RECORDS FOR THE EXERCISE:
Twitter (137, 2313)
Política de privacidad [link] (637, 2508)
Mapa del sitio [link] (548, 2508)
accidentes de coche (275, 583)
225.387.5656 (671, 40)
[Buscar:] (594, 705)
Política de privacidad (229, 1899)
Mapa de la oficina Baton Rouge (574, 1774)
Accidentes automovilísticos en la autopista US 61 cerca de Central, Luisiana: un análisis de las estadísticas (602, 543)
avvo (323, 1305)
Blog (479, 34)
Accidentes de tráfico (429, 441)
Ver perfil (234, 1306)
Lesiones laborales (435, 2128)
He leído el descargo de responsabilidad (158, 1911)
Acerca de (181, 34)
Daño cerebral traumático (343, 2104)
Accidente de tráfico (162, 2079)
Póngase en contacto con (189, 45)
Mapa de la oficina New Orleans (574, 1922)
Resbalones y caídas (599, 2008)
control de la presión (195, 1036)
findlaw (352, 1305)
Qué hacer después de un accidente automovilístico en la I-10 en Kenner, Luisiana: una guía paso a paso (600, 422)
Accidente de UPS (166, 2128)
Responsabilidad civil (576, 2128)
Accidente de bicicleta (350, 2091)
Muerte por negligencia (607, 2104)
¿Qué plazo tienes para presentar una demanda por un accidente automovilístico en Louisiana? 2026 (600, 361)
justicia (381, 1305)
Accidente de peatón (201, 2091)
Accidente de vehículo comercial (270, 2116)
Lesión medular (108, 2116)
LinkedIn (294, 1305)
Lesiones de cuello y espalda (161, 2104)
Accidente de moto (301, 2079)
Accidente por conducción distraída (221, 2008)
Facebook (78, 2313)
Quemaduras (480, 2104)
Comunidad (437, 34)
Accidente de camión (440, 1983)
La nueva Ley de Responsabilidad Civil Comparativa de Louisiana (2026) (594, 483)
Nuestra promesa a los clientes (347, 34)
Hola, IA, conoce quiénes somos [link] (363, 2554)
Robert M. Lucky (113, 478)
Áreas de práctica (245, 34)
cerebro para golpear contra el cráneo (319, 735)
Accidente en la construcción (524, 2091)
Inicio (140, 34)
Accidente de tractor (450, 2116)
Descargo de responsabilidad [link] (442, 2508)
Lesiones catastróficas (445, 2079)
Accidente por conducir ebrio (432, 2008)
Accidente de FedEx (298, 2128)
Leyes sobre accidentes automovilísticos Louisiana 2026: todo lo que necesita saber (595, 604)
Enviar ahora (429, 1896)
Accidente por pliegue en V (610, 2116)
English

PROBLEM TO WORK ON: From the records above, copy every line that holds the word "privacidad".

SOLUTION FOR THIS PROBLEM:
Política de privacidad [link] (637, 2508)
Política de privacidad (229, 1899)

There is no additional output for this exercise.